Problem description » Print the lines that start the entries and continue through the one holding "Cache & session storage (287, 966)", please, exactly and with the pictures omitted.

Source material »
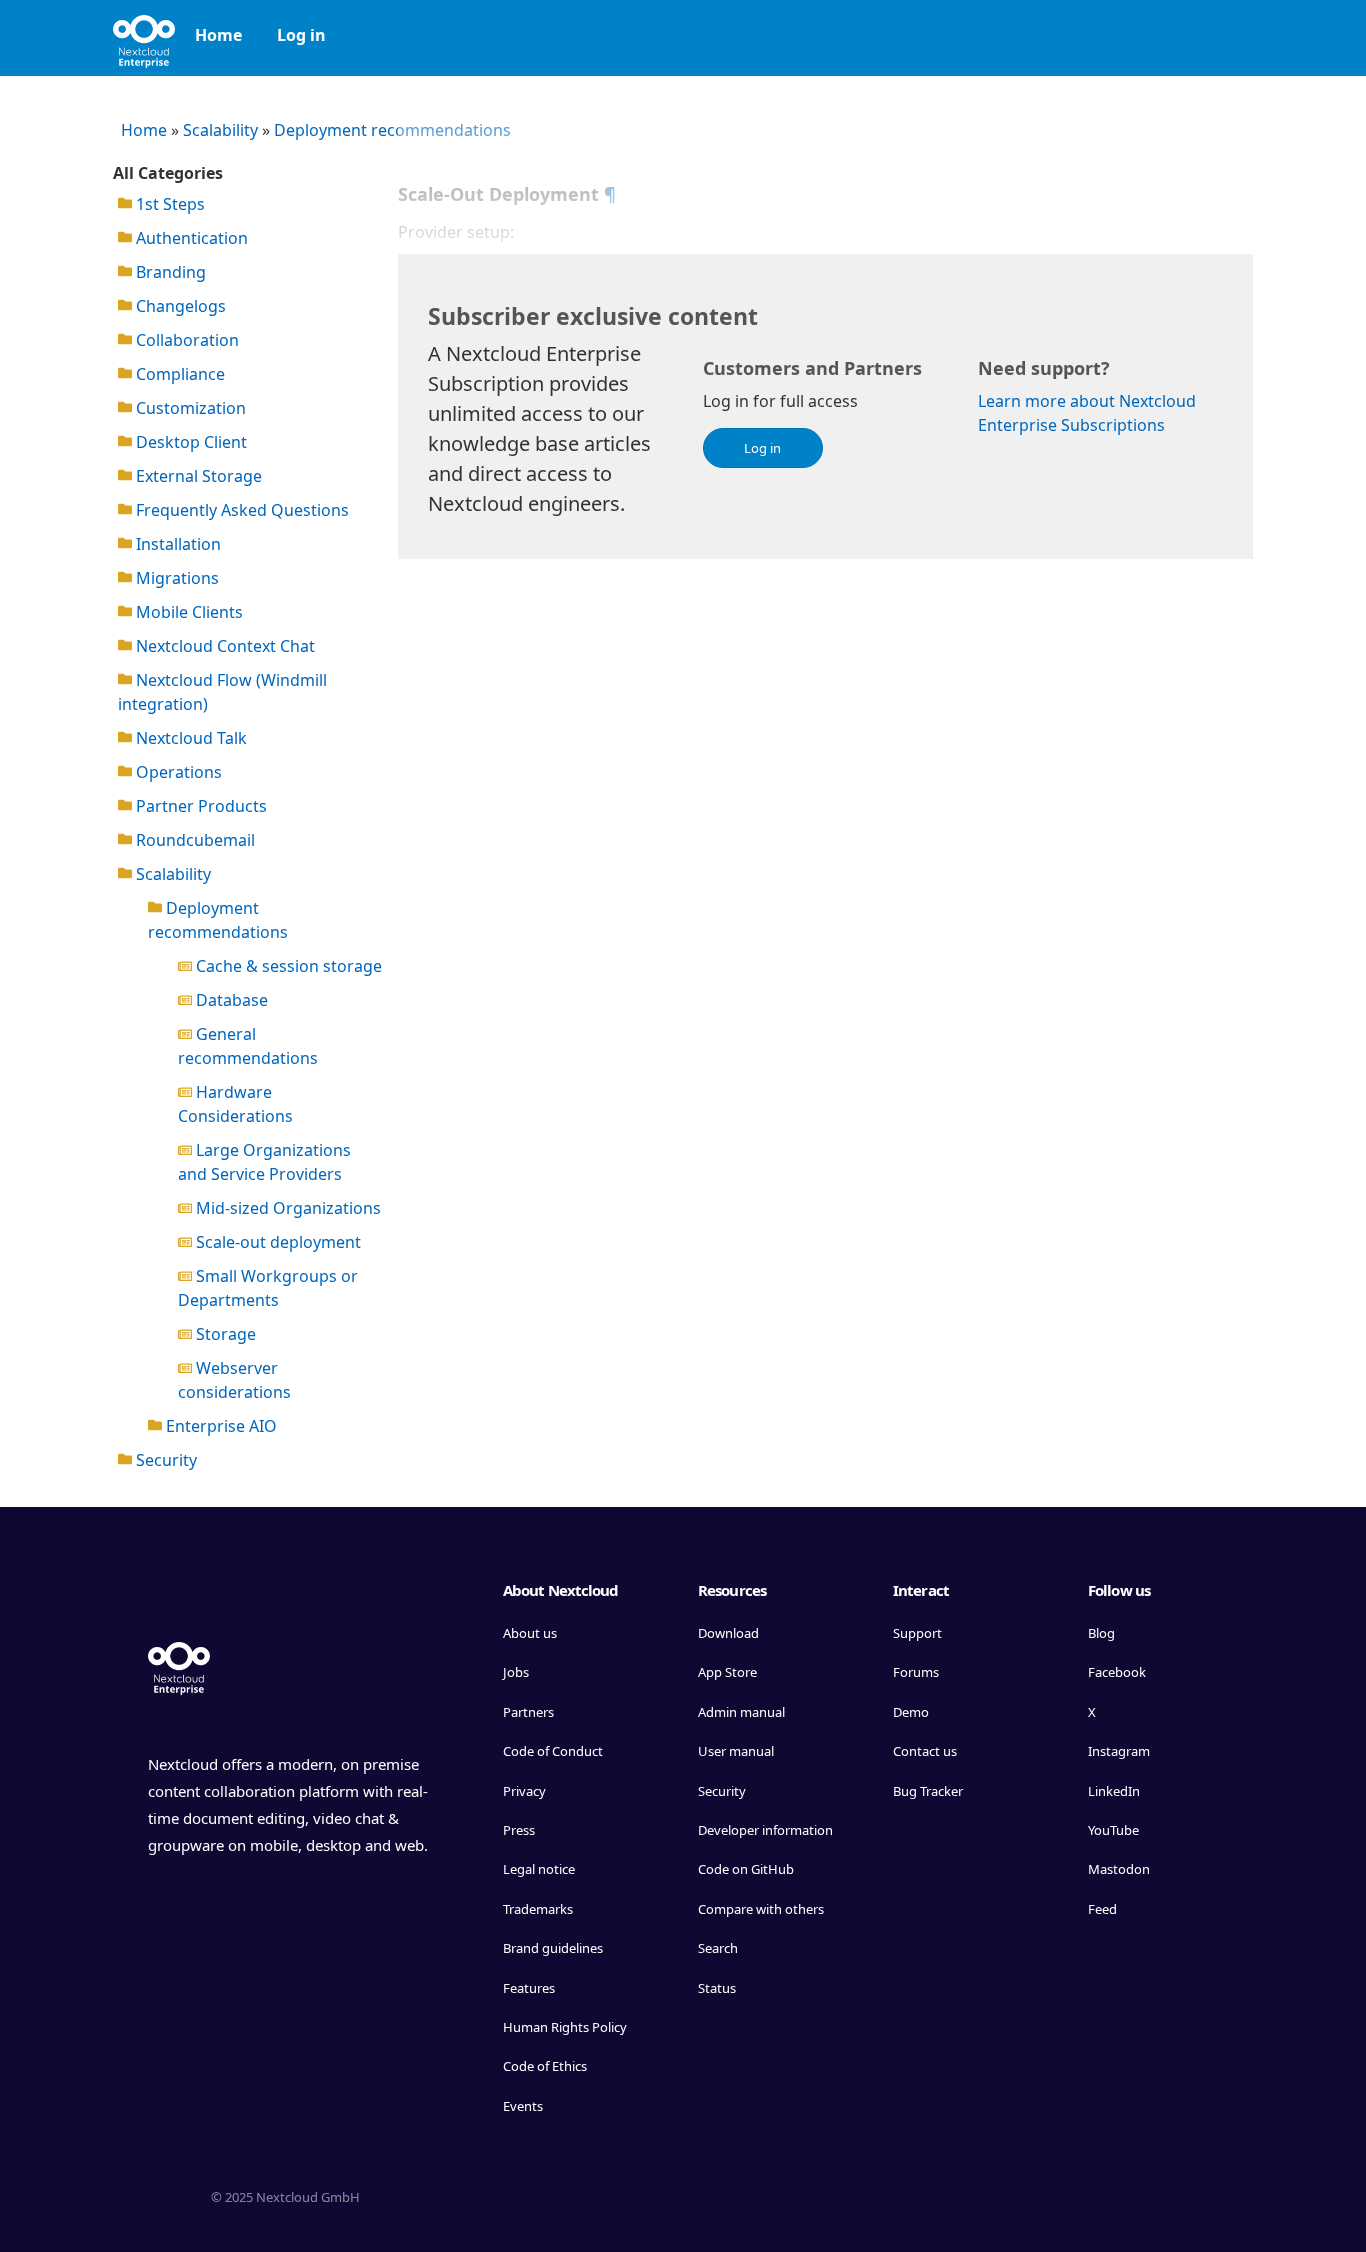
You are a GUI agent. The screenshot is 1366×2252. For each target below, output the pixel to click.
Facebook (1117, 1672)
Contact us (925, 1751)
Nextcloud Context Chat (223, 646)
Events (523, 2106)
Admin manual (741, 1712)
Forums (916, 1672)
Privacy (524, 1791)
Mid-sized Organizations (286, 1208)
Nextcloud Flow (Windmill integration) (222, 692)
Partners (528, 1712)
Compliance (178, 374)
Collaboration (185, 340)
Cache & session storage (287, 966)
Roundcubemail (193, 840)
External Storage (197, 476)
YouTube (1113, 1830)
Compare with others (761, 1909)
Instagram (1119, 1751)
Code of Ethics (545, 2066)
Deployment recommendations (392, 130)
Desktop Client (189, 442)
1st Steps (168, 204)
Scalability (220, 130)
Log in (301, 35)
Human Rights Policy (565, 2027)
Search (718, 1948)
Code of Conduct (553, 1751)
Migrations (175, 578)
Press (519, 1830)
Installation (176, 544)
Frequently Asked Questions (240, 510)
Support (917, 1633)
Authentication (190, 238)
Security (164, 1460)
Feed (1102, 1909)
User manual (736, 1751)
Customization (189, 408)
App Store (727, 1672)
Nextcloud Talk (189, 738)
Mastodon (1119, 1869)
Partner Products (199, 806)
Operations (177, 772)
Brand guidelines (553, 1948)
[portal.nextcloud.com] (144, 35)
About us (530, 1633)
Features (529, 1988)
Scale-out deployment (276, 1242)
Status (717, 1988)
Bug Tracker (928, 1791)
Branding (169, 272)
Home (218, 35)
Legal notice (539, 1869)
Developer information (765, 1830)
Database (230, 1000)
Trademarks (538, 1909)
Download (728, 1633)
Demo (911, 1712)
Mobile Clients (187, 612)
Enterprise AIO (219, 1426)
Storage (224, 1334)
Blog (1101, 1633)
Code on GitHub (746, 1869)
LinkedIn (1114, 1791)
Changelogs (179, 306)
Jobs (516, 1672)
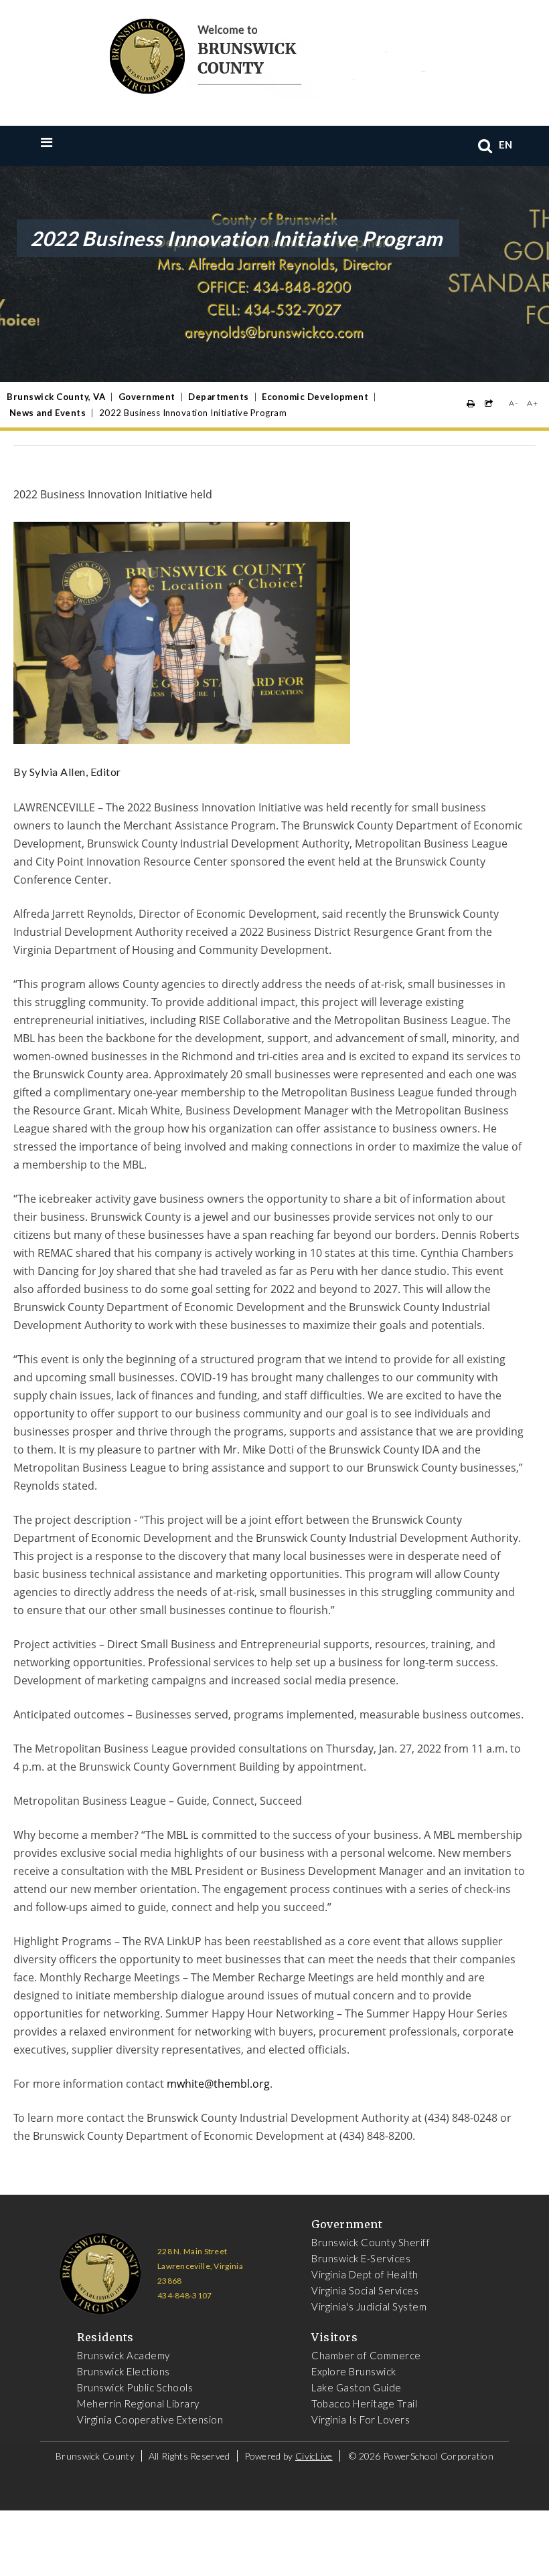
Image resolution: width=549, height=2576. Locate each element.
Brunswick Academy (123, 2355)
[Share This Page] (489, 403)
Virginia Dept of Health (364, 2274)
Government (147, 396)
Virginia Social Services (364, 2290)
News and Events (47, 412)
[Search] (485, 145)
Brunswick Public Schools (135, 2387)
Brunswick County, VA (56, 396)
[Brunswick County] (264, 53)
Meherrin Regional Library (138, 2403)
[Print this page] (471, 403)
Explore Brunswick (353, 2371)
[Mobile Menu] (74, 142)
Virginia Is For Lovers (360, 2419)
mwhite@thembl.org (218, 2083)
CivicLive (314, 2456)
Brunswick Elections (123, 2371)
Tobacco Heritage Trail (364, 2403)
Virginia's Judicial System (368, 2306)
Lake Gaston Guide (356, 2387)
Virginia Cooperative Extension (150, 2419)
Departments (218, 396)
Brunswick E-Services (360, 2258)
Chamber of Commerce (366, 2355)
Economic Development (315, 396)
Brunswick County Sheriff (370, 2242)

Task result »
You are a GUI agent. The screenshot is 1366×2252. For each target below, output the pixel to click.
Facebook (1117, 1672)
Contact us (925, 1751)
Nextcloud Context Chat (223, 646)
Events (523, 2106)
Admin manual (741, 1712)
Forums (916, 1672)
Privacy (524, 1791)
Mid-sized Organizations (286, 1208)
Nextcloud Flow (Windmill integration) (222, 692)
Partners (528, 1712)
Compliance (178, 374)
Collaboration (185, 340)
Cache & session storage (287, 966)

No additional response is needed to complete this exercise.